D R Claflin et al. J Physiol. .

Abstract

1. The relationship between tension and intracellular calcium concentration ([Ca2+]i) in intact frog skeletal muscle fibres was determined at two fibre lengths, corresponding to mean sarcomere lengths (SL) of 2.2 and 2.9 micron.

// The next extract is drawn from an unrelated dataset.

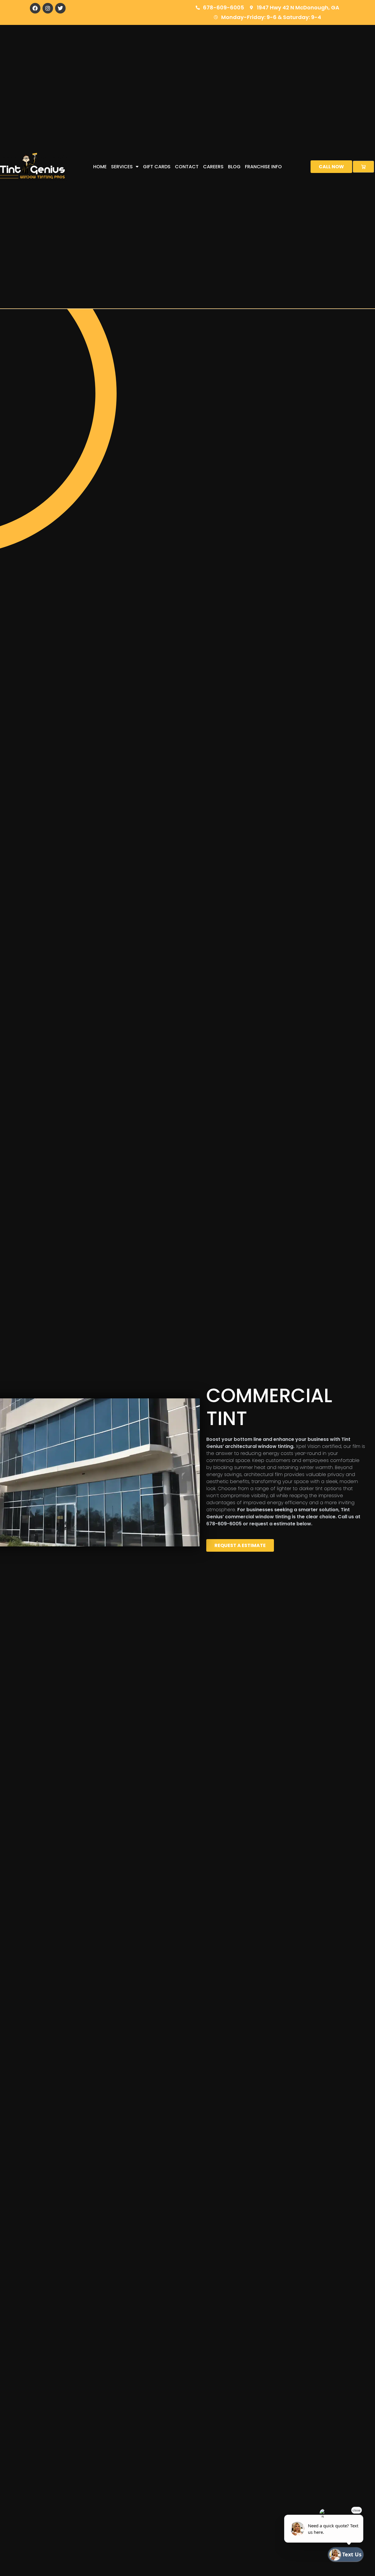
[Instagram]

Tension and [Ca2+]i were recorded during the slow decline of tension following stimulation in the presence of cyclopiazonic acid (CPA), a sarcoplasmic reticulum Ca2+-uptake pump inhibitor. [Ca2+]i was estimated by injecting the K+ salt form of the fluorescent dye fura-2 into the fibres. Experimental temperature was 3.0 C. 2. At a SL of 2.2 micron, where thick and thin filaments fully overlap, the [Ca2+]i corresponding to 50 % tension generation ([Ca2+]50) was 1.09 +/- 0.02 microM (mean +/- S.E.M., n = 61 contractions). At a SL of 2.9 micron, where overlap is approximately 50 %, the [Ca2+]50 was significantly lower, 0.69 +/- 0. 02 microM (n = 22 contractions). This is in agreement with previous results from skinned fibres. 3. The relationship between tension and [Ca2+]i was very steep, as reported previously from experiments at a SL of 2.2 micron in which the membrane permeant acetoxymethyl ester form of fura-2 was used. The fall in tension from 90 to 10 % occurred in 0.12 +/- 0.01 pCa units (mean +/- S.E.M., n = 61) for a SL of 2.2 micron and 0.17 +/- 0.01 pCa units (n = 22) for a SL of 2.9 micron, corresponding to Hill coefficients of 15.4 and 10.9, respectively. 4. We conclude that the increase in sensitivity of tension to [Ca2+] that occurs in skinned skeletal muscle fibres upon stretch also occurs in intact fibres, that the steepness of the relation between tension and [Ca2+]i in intact fibres reported previously cannot be attributed to the use of the acetoxymethyl ester form of fura-2 to report [Ca2+]i, and that the steepness decreases as myofilament overlap decreases.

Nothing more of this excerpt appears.